Thus, a number of considerations have been deemed important when applying the definition of interest from Town & Country Dodge. The characterization of payments as interest for federal income tax purposes is largely irrelevant when trying to decide the characterization of payments for SBTA purposes, as is the taxpayer's method of accounting for the payments. It is the practical substance of the transaction that matters. In characterizing the payments, SBTA concepts and value-added-tax concepts control. Also important is the substance of the character of the payments in the hands of the taxpayer. Town & Country Dodge, supra at 243, 362 N.W.2d 618. The fact that a disputed amount is interest when viewed from the point of view of a different actor in a separate transaction is not dispositive.
C. Application to the Instant Case
Looking at the facts of the instant case, the considerations outlined in Town & Country Dodge and Perry, and the underlying guiding principles with which we are to decide whether petitioner has shown that it is entitled to a deduction from its tax base, we affirm the decision of the Tax Tribunal.
Like the situation in Perry, the situation here does not fit clearly within the definition of interest as set out in Town & Country Dodge.
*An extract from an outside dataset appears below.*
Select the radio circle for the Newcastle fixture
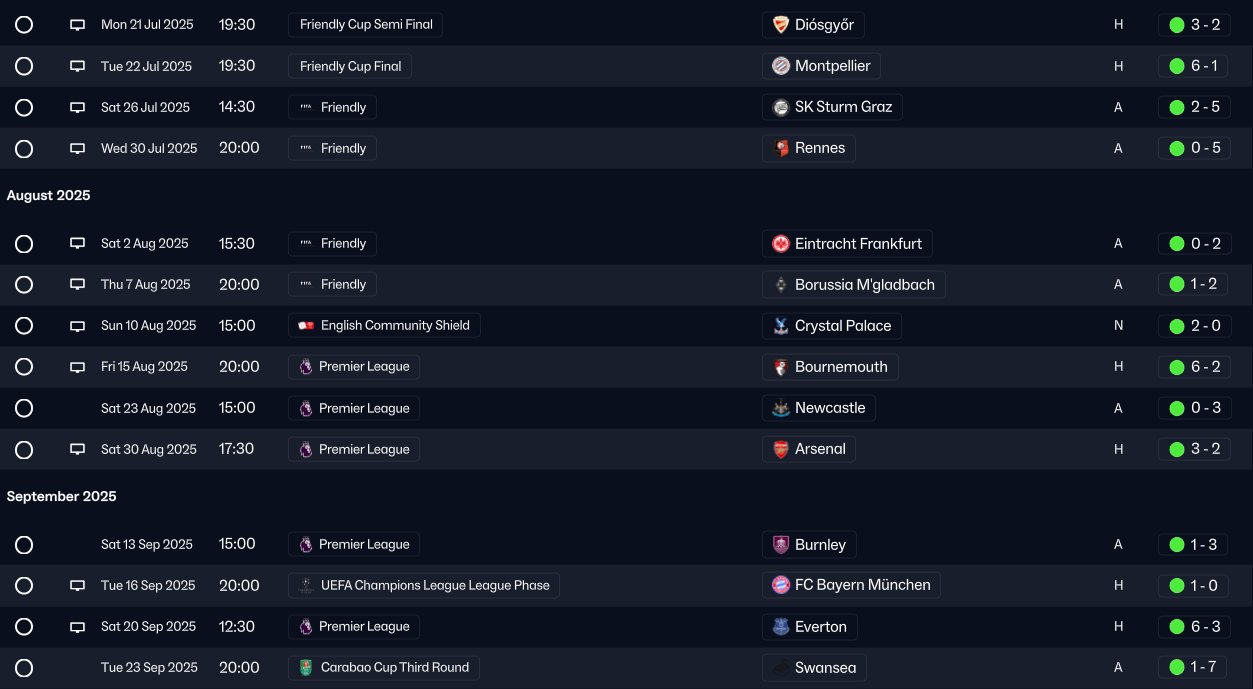This screenshot has width=1253, height=689. [x=24, y=408]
The definition of interest requires that the parties involved have a “fixed” rate for the use or forbearance of money, usually pursuant to a contract or by law. Town & Country Dodge, supra at 241, 362 N.W.2d 618; Perry, supra at 463, 582 N.W.2d 533. The contracts in Perry involved purchase invoices whereby the parties did not agree to a specific interest rate, nor did the plaintiff agree to be contractually bound to forbear its money. The fact that the plaintiff could choose to take the discounts or not amounted to a lack of contractual forbearance. Id. at 463, 582 N.W.2d 533. The situation in the present case is similar. There is no contract with specific “fixed” interest terms, of even a variable rate.9 There is no specific payment due. The VSCCs were based only on the decatherms of gas used or transported. No customer is obligated to take a specific amount of gas. Each customer is free to take or transport as much, or as little, as it needed. Also, as noted by the Tax Tribunal, there is no opportunity for customers, especially new customers, to escape the “interest component” by immediate payment of the principal amount.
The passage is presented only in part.